**Problem to work on:** At the line containing "This screenshot has width=1025, height=651.", begin an exact copy, and continue through the last line of the entries below. Leave out any pictures.

_ _ _ _ _

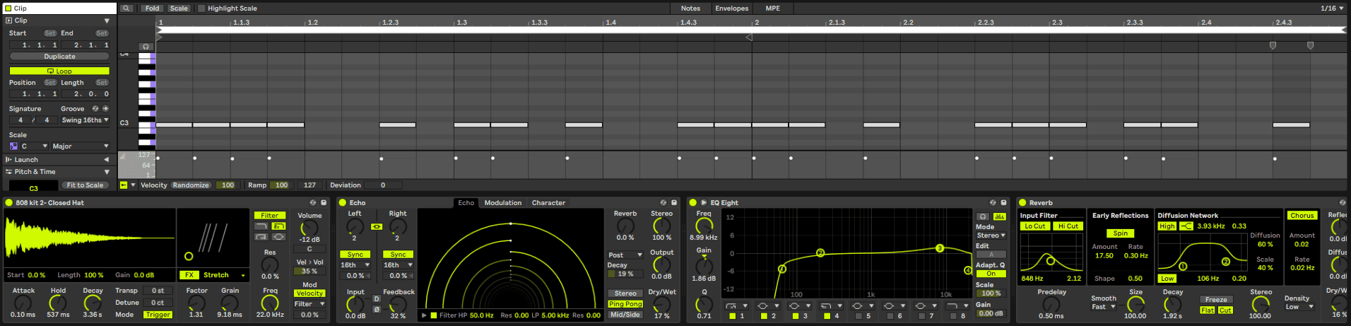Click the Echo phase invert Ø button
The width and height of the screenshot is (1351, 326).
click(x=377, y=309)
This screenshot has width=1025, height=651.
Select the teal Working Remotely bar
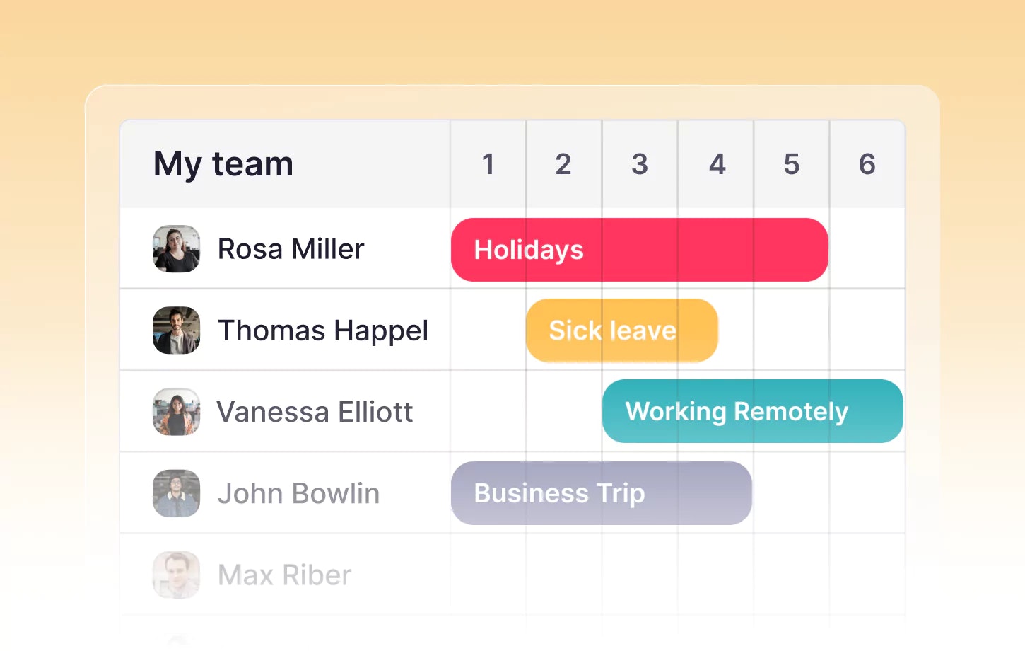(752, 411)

_ _ _ _ _

**Output of the task:**
This screenshot has width=1025, height=651.
Select the teal Working Remotely bar
(752, 411)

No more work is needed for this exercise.